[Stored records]
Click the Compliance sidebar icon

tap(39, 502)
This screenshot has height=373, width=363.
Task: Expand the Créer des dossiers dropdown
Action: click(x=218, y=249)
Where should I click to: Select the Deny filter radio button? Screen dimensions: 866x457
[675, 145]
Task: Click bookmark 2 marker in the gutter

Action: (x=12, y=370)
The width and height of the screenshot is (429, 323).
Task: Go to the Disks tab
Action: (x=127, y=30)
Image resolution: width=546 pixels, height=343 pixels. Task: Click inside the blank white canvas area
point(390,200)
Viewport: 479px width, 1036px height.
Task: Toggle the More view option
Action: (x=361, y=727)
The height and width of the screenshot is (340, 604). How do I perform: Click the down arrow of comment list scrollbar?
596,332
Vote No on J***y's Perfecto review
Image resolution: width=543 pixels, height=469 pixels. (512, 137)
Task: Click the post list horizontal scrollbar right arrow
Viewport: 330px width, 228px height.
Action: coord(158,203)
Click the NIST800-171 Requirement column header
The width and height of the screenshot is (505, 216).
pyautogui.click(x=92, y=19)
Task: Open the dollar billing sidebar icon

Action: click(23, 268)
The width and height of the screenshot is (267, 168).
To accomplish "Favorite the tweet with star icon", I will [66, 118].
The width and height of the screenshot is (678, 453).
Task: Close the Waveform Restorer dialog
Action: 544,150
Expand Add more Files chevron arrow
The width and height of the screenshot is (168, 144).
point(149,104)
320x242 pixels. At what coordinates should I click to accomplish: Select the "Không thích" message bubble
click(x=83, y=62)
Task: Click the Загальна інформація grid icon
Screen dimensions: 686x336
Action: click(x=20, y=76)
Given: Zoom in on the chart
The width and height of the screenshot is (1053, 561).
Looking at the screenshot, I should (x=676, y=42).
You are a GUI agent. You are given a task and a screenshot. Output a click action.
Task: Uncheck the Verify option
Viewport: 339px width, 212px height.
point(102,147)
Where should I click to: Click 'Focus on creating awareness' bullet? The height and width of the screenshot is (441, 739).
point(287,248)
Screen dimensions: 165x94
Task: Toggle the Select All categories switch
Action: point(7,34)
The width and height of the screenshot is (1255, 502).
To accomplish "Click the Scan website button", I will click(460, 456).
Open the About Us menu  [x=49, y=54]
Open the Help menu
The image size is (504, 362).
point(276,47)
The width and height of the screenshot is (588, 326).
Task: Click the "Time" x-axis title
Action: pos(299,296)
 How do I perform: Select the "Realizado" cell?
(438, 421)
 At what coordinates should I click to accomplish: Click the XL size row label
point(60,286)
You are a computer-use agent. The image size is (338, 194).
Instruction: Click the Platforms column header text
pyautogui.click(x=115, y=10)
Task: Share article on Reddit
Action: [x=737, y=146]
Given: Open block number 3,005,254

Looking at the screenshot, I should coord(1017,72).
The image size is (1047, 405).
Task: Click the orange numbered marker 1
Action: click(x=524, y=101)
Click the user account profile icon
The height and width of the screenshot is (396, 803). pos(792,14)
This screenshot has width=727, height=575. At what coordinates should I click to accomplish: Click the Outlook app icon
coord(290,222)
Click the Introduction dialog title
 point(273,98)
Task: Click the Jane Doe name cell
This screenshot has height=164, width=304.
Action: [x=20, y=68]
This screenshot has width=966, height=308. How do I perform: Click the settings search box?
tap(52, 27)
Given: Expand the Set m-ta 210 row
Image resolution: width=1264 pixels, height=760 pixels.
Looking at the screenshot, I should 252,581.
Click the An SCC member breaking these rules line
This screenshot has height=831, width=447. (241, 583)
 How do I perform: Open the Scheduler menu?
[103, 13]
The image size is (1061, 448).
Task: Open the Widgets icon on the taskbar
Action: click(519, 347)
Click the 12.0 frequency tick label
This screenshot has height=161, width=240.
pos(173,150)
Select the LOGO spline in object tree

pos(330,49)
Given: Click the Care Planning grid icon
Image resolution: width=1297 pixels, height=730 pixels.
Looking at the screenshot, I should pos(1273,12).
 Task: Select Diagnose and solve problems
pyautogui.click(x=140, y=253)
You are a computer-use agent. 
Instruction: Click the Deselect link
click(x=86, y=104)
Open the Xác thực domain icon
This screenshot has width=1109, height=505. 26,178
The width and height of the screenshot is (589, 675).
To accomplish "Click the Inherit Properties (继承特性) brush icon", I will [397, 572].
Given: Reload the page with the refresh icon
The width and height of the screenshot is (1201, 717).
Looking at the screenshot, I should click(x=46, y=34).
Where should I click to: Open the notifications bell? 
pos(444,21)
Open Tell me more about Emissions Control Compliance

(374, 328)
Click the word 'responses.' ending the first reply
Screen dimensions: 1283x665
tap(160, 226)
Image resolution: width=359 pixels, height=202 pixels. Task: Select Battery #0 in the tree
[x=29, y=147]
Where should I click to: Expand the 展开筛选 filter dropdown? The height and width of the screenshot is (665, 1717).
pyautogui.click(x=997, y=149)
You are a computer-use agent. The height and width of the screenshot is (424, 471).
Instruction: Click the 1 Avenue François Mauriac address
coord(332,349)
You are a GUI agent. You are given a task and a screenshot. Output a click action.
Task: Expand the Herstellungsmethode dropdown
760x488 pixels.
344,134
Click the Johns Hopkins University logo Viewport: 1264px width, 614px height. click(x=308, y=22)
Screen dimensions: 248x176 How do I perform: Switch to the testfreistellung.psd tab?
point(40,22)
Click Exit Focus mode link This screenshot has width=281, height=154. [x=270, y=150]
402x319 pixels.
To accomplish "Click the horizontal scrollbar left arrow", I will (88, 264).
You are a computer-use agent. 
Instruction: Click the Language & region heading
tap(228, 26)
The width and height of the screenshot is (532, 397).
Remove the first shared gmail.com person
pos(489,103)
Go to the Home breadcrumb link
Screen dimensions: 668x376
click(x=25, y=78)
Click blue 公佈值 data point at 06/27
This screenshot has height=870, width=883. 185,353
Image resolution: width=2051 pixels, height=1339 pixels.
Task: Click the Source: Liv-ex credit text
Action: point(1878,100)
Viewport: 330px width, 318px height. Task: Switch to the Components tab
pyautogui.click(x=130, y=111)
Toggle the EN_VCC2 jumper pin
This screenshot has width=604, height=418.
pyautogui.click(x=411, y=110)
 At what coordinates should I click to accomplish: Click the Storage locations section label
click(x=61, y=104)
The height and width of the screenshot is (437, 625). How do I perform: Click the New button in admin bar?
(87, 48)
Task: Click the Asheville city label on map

> _WORK TASK_
Write out all the records above again, exactly as they stand.

> _TASK RESPONSE_
Click the Compliance sidebar icon

tap(39, 502)
This screenshot has height=373, width=363.
Task: Expand the Créer des dossiers dropdown
Action: click(x=218, y=249)
Where should I click to: Select the Deny filter radio button? Screen dimensions: 866x457
[675, 145]
Task: Click bookmark 2 marker in the gutter

Action: (x=12, y=370)
The width and height of the screenshot is (429, 323).
Task: Go to the Disks tab
Action: (x=127, y=30)
Image resolution: width=546 pixels, height=343 pixels. Task: Click inside the blank white canvas area
point(390,200)
Viewport: 479px width, 1036px height.
Task: Toggle the More view option
Action: (x=361, y=727)
The height and width of the screenshot is (340, 604). How do I perform: Click the down arrow of comment list scrollbar?
596,332
Vote No on J***y's Perfecto review
Image resolution: width=543 pixels, height=469 pixels. (512, 137)
Task: Click the post list horizontal scrollbar right arrow
Viewport: 330px width, 228px height.
Action: coord(158,203)
Click the NIST800-171 Requirement column header
The width and height of the screenshot is (505, 216).
pyautogui.click(x=92, y=19)
Task: Open the dollar billing sidebar icon

Action: click(23, 268)
The width and height of the screenshot is (267, 168).
To accomplish "Favorite the tweet with star icon", I will [66, 118].
The width and height of the screenshot is (678, 453).
Task: Close the Waveform Restorer dialog
Action: 544,150
Expand Add more Files chevron arrow
The width and height of the screenshot is (168, 144).
point(149,104)
320x242 pixels. At what coordinates should I click to accomplish: Select the "Không thích" message bubble
click(x=83, y=62)
Task: Click the Загальна інформація grid icon
Screen dimensions: 686x336
Action: click(x=20, y=76)
Given: Zoom in on the chart
The width and height of the screenshot is (1053, 561).
Looking at the screenshot, I should (x=676, y=42).
You are a GUI agent. You are given a task and a screenshot. Output a click action.
Task: Uncheck the Verify option
Viewport: 339px width, 212px height.
point(102,147)
Where should I click to: Click 'Focus on creating awareness' bullet? The height and width of the screenshot is (441, 739).
point(287,248)
Screen dimensions: 165x94
Task: Toggle the Select All categories switch
Action: point(7,34)
The width and height of the screenshot is (1255, 502).
To accomplish "Click the Scan website button", I will click(460, 456).
Open the About Us menu  [x=49, y=54]
Open the Help menu
The image size is (504, 362).
point(276,47)
The width and height of the screenshot is (588, 326).
Task: Click the "Time" x-axis title
Action: pos(299,296)
 How do I perform: Select the "Realizado" cell?
(438, 421)
 At what coordinates should I click to accomplish: Click the XL size row label
point(60,286)
You are a computer-use agent. The image size is (338, 194).
Instruction: Click the Platforms column header text
pyautogui.click(x=115, y=10)
Task: Share article on Reddit
Action: [x=737, y=146]
Given: Open block number 3,005,254

Looking at the screenshot, I should coord(1017,72).
The image size is (1047, 405).
Task: Click the orange numbered marker 1
Action: click(x=524, y=101)
Click the user account profile icon
The height and width of the screenshot is (396, 803). pos(792,14)
This screenshot has width=727, height=575. At what coordinates should I click to accomplish: Click the Outlook app icon
coord(290,222)
Click the Introduction dialog title
 point(273,98)
Task: Click the Jane Doe name cell
This screenshot has height=164, width=304.
Action: [x=20, y=68]
This screenshot has width=966, height=308. How do I perform: Click the settings search box?
tap(52, 27)
Given: Expand the Set m-ta 210 row
Image resolution: width=1264 pixels, height=760 pixels.
Looking at the screenshot, I should 252,581.
Click the An SCC member breaking these rules line
This screenshot has height=831, width=447. (241, 583)
 How do I perform: Open the Scheduler menu?
[103, 13]
The image size is (1061, 448).
Task: Open the Widgets icon on the taskbar
Action: click(519, 347)
Click the 12.0 frequency tick label
This screenshot has height=161, width=240.
pos(173,150)
Select the LOGO spline in object tree

pos(330,49)
Given: Click the Care Planning grid icon
Image resolution: width=1297 pixels, height=730 pixels.
Looking at the screenshot, I should pos(1273,12).
 Task: Select Diagnose and solve problems
pyautogui.click(x=140, y=253)
You are a computer-use agent. 
Instruction: Click the Deselect link
click(x=86, y=104)
Open the Xác thực domain icon
This screenshot has width=1109, height=505. 26,178
The width and height of the screenshot is (589, 675).
To accomplish "Click the Inherit Properties (继承特性) brush icon", I will [397, 572].
Given: Reload the page with the refresh icon
The width and height of the screenshot is (1201, 717).
Looking at the screenshot, I should click(x=46, y=34).
Where should I click to: Open the notifications bell? 
pos(444,21)
Open Tell me more about Emissions Control Compliance

(374, 328)
Click the word 'responses.' ending the first reply
Screen dimensions: 1283x665
tap(160, 226)
Image resolution: width=359 pixels, height=202 pixels. Task: Select Battery #0 in the tree
[x=29, y=147]
Where should I click to: Expand the 展开筛选 filter dropdown? The height and width of the screenshot is (665, 1717).
pyautogui.click(x=997, y=149)
You are a computer-use agent. The height and width of the screenshot is (424, 471).
Instruction: Click the 1 Avenue François Mauriac address
coord(332,349)
You are a GUI agent. You are given a task and a screenshot. Output a click action.
Task: Expand the Herstellungsmethode dropdown
760x488 pixels.
344,134
Click the Johns Hopkins University logo Viewport: 1264px width, 614px height. click(x=308, y=22)
Screen dimensions: 248x176 How do I perform: Switch to the testfreistellung.psd tab?
point(40,22)
Click Exit Focus mode link This screenshot has width=281, height=154. [x=270, y=150]
402x319 pixels.
To accomplish "Click the horizontal scrollbar left arrow", I will (88, 264).
You are a computer-use agent. 
Instruction: Click the Language & region heading
tap(228, 26)
The width and height of the screenshot is (532, 397).
Remove the first shared gmail.com person
pos(489,103)
Go to the Home breadcrumb link
Screen dimensions: 668x376
click(x=25, y=78)
Click blue 公佈值 data point at 06/27
This screenshot has height=870, width=883. 185,353
Image resolution: width=2051 pixels, height=1339 pixels.
Task: Click the Source: Liv-ex credit text
Action: point(1878,100)
Viewport: 330px width, 318px height. Task: Switch to the Components tab
pyautogui.click(x=130, y=111)
Toggle the EN_VCC2 jumper pin
This screenshot has width=604, height=418.
pyautogui.click(x=411, y=110)
 At what coordinates should I click to accomplish: Click the Storage locations section label
click(x=61, y=104)
The height and width of the screenshot is (437, 625). How do I perform: Click the New button in admin bar?
(87, 48)
Task: Click the Asheville city label on map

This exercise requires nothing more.